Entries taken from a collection
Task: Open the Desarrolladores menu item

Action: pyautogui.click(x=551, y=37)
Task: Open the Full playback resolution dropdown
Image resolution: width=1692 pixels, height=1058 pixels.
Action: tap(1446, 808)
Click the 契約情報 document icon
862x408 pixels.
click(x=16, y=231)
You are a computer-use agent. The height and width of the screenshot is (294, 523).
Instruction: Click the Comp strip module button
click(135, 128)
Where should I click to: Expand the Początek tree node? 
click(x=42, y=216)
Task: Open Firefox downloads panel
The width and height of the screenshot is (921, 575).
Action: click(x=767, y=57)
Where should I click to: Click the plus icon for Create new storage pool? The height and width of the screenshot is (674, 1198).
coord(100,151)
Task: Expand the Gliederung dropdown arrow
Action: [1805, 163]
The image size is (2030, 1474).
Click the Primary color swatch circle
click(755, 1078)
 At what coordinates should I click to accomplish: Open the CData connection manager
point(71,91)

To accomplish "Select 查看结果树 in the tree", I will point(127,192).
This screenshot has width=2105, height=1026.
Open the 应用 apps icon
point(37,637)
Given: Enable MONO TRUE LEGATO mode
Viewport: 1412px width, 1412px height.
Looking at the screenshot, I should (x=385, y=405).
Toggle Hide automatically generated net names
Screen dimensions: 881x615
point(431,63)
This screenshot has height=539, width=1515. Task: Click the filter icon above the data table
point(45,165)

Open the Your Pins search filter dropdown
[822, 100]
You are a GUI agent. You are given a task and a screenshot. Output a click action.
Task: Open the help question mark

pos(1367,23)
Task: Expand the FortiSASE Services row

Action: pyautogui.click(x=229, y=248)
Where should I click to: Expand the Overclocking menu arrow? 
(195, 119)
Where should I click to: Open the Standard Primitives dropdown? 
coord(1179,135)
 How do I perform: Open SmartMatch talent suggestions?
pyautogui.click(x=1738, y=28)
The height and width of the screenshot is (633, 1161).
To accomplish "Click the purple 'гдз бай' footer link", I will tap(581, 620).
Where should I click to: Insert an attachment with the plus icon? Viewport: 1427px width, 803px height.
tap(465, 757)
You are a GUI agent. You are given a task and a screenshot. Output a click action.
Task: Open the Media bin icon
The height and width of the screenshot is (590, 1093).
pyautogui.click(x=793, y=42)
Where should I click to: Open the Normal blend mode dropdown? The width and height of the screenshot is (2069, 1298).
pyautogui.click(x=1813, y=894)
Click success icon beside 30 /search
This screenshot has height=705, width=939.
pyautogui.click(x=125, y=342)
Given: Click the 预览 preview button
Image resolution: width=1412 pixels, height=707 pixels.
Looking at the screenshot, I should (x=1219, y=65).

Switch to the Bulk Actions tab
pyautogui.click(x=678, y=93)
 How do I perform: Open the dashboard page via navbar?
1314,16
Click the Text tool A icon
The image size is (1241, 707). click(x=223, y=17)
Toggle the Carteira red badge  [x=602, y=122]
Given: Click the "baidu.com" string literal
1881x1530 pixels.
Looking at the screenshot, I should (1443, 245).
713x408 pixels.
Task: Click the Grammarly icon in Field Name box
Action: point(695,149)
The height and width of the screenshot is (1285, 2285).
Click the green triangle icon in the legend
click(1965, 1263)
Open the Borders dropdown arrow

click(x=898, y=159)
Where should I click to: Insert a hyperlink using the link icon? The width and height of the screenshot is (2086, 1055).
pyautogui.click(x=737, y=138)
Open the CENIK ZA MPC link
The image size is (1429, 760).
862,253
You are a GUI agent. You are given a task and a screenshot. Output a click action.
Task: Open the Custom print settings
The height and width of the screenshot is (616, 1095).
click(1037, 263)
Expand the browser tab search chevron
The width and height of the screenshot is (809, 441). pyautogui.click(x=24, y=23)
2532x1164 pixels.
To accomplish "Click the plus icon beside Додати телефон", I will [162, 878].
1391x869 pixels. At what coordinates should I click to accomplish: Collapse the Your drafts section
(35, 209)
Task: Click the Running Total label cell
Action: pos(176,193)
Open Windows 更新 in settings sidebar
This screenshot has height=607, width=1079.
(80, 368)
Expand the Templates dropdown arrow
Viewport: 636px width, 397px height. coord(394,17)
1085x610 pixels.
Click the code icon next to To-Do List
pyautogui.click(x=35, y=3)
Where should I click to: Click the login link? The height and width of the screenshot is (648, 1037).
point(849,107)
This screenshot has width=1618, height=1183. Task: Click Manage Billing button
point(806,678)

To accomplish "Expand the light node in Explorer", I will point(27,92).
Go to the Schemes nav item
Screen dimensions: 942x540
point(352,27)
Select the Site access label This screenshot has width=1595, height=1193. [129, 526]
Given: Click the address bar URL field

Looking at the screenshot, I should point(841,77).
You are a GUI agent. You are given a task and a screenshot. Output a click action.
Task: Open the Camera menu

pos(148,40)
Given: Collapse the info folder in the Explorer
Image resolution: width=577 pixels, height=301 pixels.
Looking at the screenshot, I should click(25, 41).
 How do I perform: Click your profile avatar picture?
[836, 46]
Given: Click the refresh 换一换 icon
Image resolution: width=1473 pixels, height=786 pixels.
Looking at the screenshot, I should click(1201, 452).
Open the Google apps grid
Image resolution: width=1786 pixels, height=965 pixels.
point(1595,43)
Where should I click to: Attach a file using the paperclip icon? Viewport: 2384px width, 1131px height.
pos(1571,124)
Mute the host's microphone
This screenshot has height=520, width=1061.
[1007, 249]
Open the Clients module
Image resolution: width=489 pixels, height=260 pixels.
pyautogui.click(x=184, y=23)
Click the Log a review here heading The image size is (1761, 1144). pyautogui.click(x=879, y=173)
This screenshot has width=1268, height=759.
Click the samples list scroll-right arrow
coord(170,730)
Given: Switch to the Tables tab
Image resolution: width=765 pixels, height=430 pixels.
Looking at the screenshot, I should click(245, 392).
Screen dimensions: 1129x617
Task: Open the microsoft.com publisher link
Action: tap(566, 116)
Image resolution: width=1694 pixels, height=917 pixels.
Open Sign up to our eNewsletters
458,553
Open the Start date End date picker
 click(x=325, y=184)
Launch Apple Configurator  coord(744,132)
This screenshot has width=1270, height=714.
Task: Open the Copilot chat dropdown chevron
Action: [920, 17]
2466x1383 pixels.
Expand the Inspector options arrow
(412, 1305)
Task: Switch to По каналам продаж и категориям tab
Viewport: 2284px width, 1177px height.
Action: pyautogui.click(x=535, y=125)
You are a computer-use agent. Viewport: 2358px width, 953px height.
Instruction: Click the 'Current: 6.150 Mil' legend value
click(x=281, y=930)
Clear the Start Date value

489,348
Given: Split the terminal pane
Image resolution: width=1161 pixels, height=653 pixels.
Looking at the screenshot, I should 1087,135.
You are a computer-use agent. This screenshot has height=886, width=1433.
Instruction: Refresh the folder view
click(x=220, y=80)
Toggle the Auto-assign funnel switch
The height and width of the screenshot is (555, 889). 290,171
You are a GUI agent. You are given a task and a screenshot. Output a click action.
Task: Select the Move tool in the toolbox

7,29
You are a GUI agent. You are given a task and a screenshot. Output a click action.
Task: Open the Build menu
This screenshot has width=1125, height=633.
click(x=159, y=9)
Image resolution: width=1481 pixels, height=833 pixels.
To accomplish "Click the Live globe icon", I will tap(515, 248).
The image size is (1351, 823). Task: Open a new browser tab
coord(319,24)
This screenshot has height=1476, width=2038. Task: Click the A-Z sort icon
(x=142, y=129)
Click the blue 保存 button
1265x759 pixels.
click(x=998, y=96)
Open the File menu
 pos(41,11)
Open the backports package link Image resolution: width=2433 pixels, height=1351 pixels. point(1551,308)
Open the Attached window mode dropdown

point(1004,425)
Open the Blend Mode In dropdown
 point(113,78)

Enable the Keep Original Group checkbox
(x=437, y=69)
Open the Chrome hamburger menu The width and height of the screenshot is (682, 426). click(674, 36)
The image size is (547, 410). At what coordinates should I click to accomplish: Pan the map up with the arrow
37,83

[What you have to do]: Where a line in the records above contains "computer", include it in the count, and give only that number.

[Task response]: 3